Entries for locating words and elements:
_ _ _

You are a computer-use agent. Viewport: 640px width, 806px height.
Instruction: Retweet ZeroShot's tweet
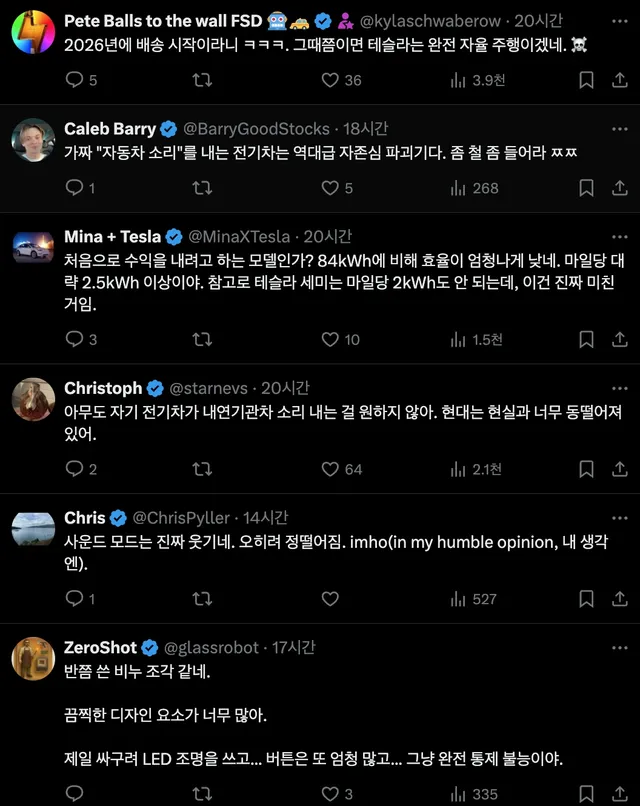point(202,794)
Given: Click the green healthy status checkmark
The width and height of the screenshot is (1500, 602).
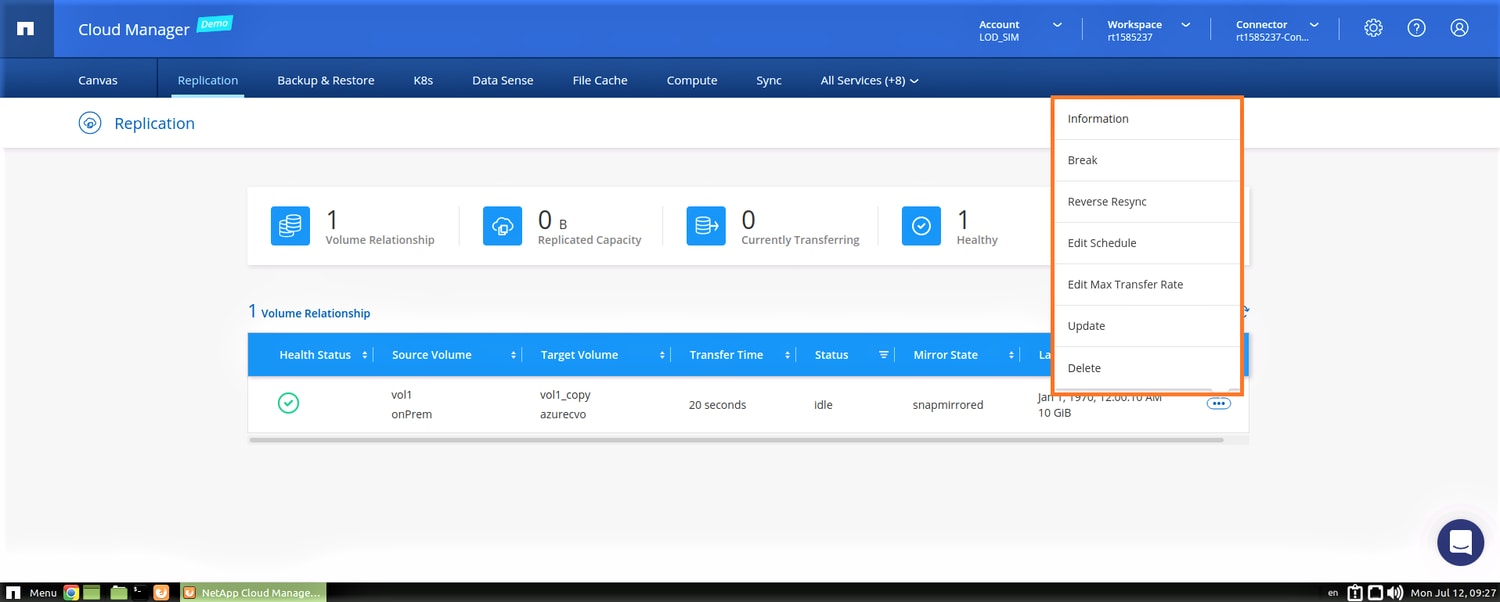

_ _ _

Given exercise: Retype the lines of every item above exactly as they appear, leaving the pictures out of your answer.

Written response:
You are a computer-use agent. Viewport: 640px width, 806px height.
Instruction: Retweet ZeroShot's tweet
point(202,794)
Given: Click the green healthy status checkmark
The width and height of the screenshot is (1500, 602).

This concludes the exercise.